LR.521.8
1990.04.09:14.00
Bureau Raad voor Jeugdbeleid.
Aanwezig:
Leen Wessels (M&W), Ronald Gaartman (CBD), Jerry Tims (WEB);
Alexander Vogel (IHB), Bep van Lent (PZ-B3), Jan van Hensbergen (RJB). 
voor commentaar: 1990-04-12 verzonden. vastgesteld: 1990-11-01
In vervolg op een gesprek dat mevrouw van Lent en de heren Vogel en Van 
Hensbergen hebben gehad over de mogelijkheden van een actief herplaatsingsbeleid 
in het kader van de ontbinding van de Raad voor Jeugdbeleid (zie: LR.521.7), 
zijn drie hoofden PZ van de Algemene Dienst uitgenodigd voor een informatief 
overleg.
In het kort is de ontwikkeling van de Raad voor Jeugdbeleid geschetst.
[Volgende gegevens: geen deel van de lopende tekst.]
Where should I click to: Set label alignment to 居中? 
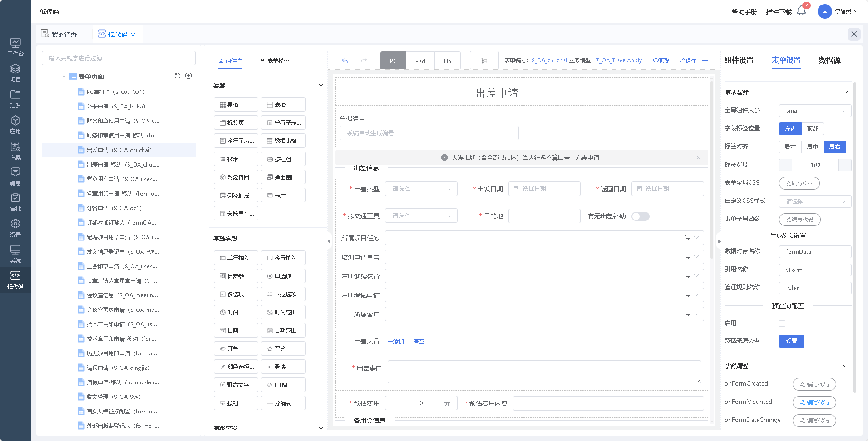[812, 147]
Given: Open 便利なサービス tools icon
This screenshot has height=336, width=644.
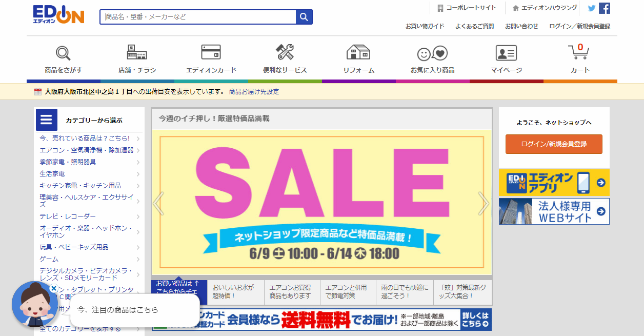Looking at the screenshot, I should click(285, 52).
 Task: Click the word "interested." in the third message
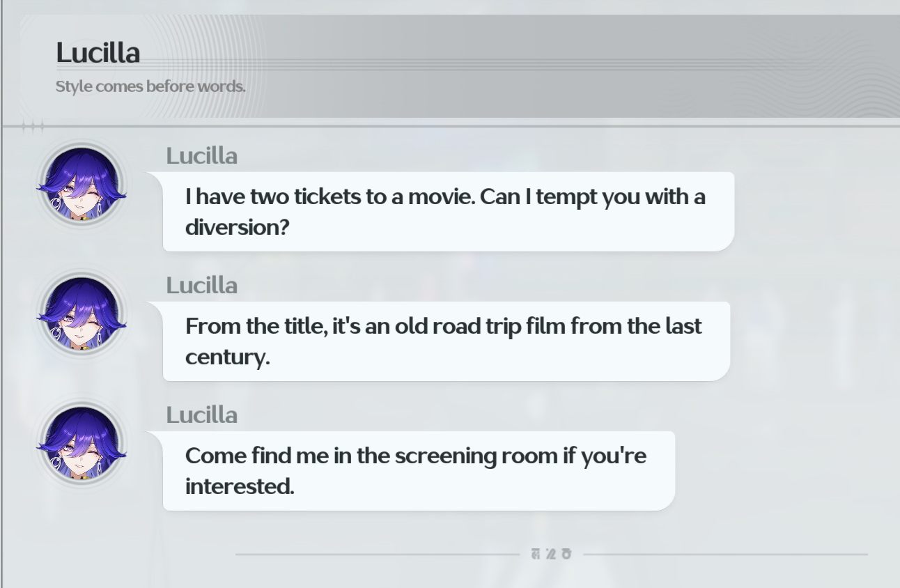tap(240, 486)
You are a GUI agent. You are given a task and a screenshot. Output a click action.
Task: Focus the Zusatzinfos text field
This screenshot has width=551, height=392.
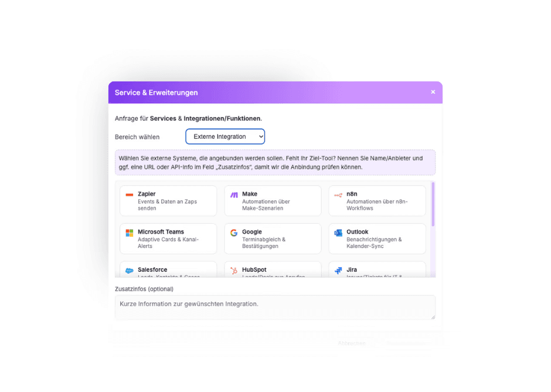pos(275,308)

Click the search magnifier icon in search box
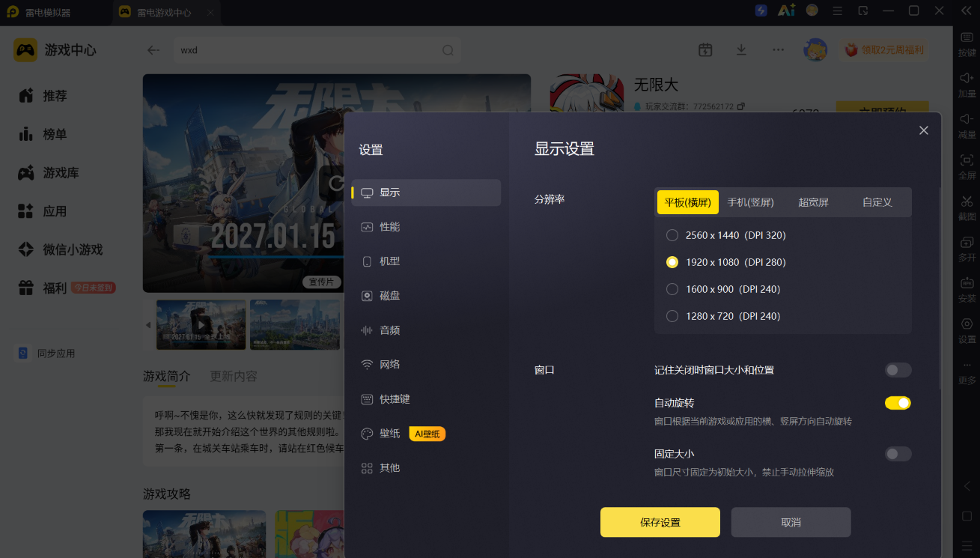(448, 50)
Daarbij 
is aangegeven, dat de rechtspositie van het personeel nagenoeg overeenkomt met 
die van de provinciale ambtenaren.
Vanwege de Welzijnsreorganisatie/Financiële Taakstelling, waarbij als 
uitgangspunt is gesteld, dat externe adviesorganen niet meer structureel worden 
gesubsidieerd, zal de Raad voor Jeugdbeleid worden ontbonden.
De welzijnsreorganisatie gaat voor de functionele raden gepaard met een Sociaal 
Plan dat is afgeleid van het Flankerend Beleid dat bij de reorganisatie van de 
Algemene Dienst is toegepast.
Dit roept de vraag op bij de heer Wessels, of er voor het personeel der raden 
niet een achter-stelling is afgesproken ten opzichte van de herplaatsbare 
kandidaten van provinciale diensten.
Hierover blijkt verwarring te zijn ontstaan door een discussie binnen het 
HPZ-overleg over de koppeling van het sociaal plan voor de functionele raden aan 
dat van de instellingen voor wie de CAO-welzijn geldt.
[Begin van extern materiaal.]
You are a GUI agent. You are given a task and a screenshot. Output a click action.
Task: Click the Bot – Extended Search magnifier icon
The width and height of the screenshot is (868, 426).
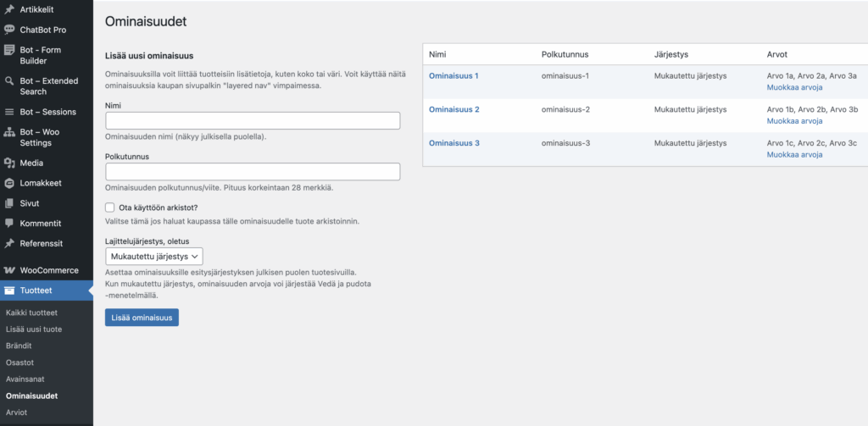[9, 81]
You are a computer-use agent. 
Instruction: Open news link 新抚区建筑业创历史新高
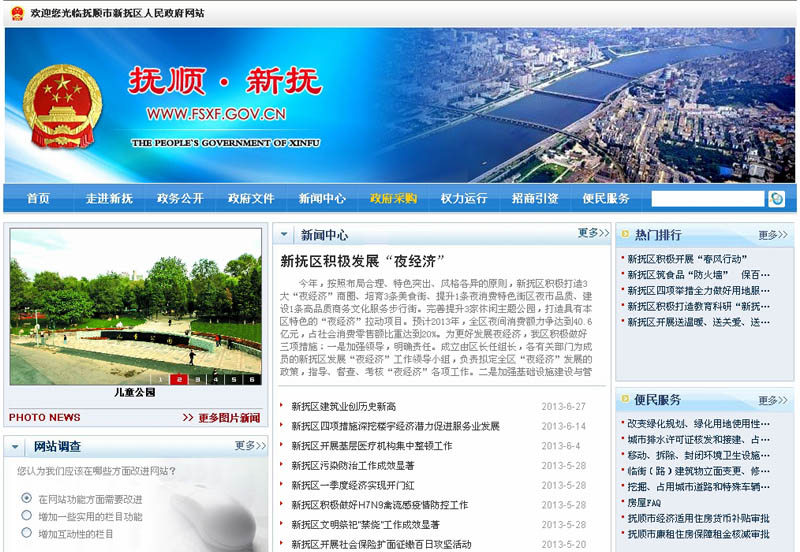click(x=343, y=407)
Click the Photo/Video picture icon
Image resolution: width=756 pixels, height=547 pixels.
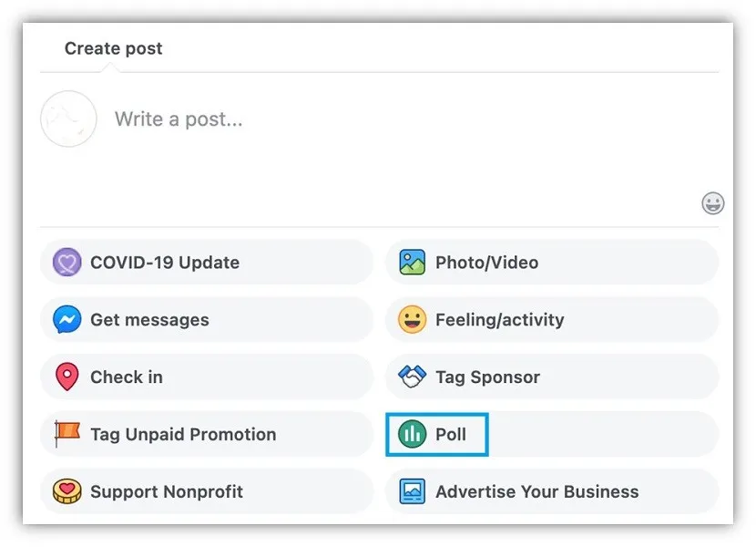[413, 263]
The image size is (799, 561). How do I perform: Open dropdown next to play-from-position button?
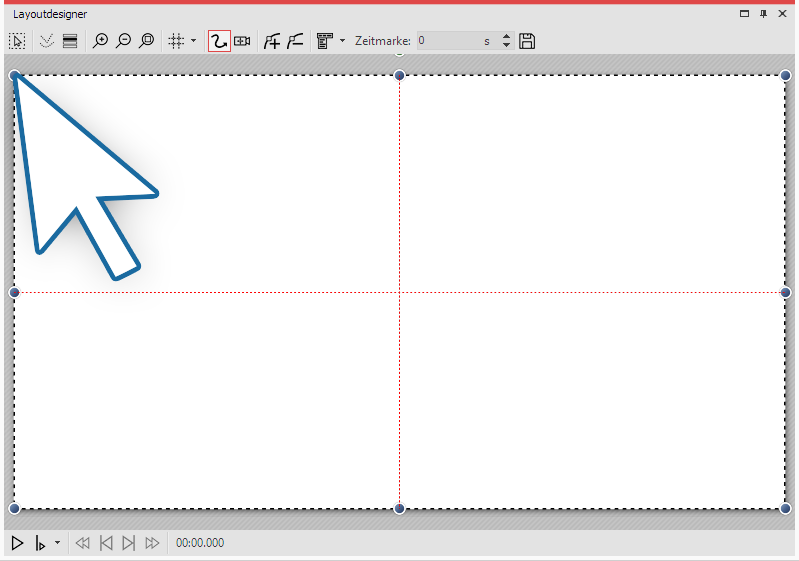coord(57,543)
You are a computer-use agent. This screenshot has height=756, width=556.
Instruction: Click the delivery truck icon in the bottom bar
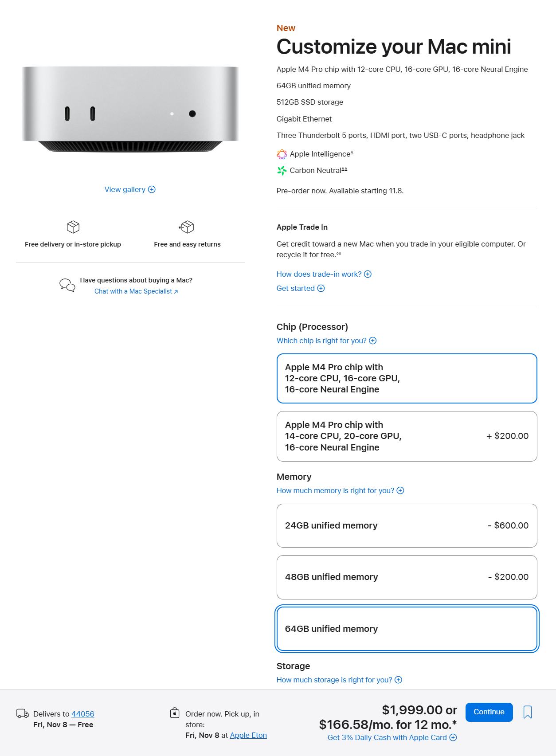point(23,714)
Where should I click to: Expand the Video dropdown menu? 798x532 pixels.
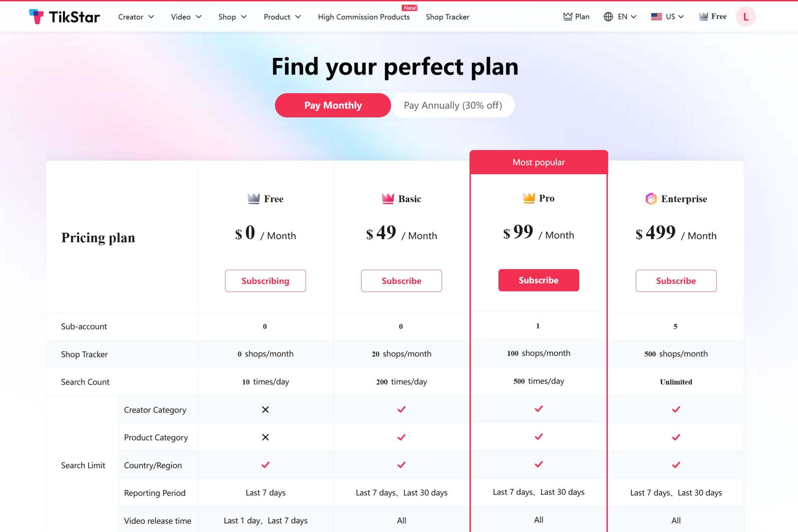pos(186,17)
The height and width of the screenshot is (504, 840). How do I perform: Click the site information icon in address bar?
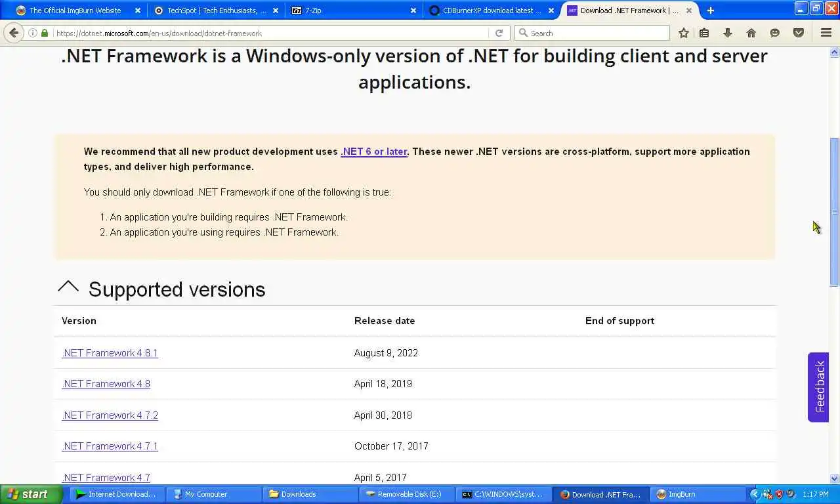click(x=33, y=33)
Voor de functionele raden is het Intern Herplaatsingbeleid onverkort van 
toepassing en voor de medewerkers van de raden geldt een gelijkwaardige positie 
ten opzichte van provinciale ambtenaren.
Een complicerende factor daarbij is, dat waar het voor de andere raden gaat om 
reorganisatie of inkrimping, waarbij de werkgever blijft voortbestaan, de Raad 
voor Jeugdbeleid moet liquideren. Daarmee wordt de Stichting, i.c. de werkgever, 
opgeheven. 
Volgens het Sociaal Plan nemen GS bij liquidatie de verantwoordelijkheid over 
van de betreffende organisatie. 
In bestuurlijk overleg met mevrouw van Diepen is afgesproken, dat de Raad zijn 
liquidatie in de loop van 1990 zal realiseren en derhalve niet afwacht tot het 
eind van dit jaar. Daarom zijn er al contacten gelegd met de coördinator van het 
Intern herplaatsingbeleid.
Als vraag werd aan de PZ-mensen gesteld:
Welk verloop zie je binnen de eigen dienst en welke mogelijkheden zijn er voor 
detachering of bovenformatie-plaatsing?
M&W
Er zijn veel spijtoptanten binnen de Dienst en er is weinig voorzienbaar 
verloop.
De heer Wessels wil met het managementteam wel de gegevens van het personeel van 
de Raad bespreken teneinde te bezien of er wellicht een detacheringmogelijkheid 
is.
CBD
Er is weinig intern verloop. Wellicht zouden er mogelijkheden zijn voor 
bovenformatie-plaatsing. Daar zit wel de voorwaarde aan vast, dat er bij 
onvoldoende perspectief terugplaatsing moet kunnen geschieden.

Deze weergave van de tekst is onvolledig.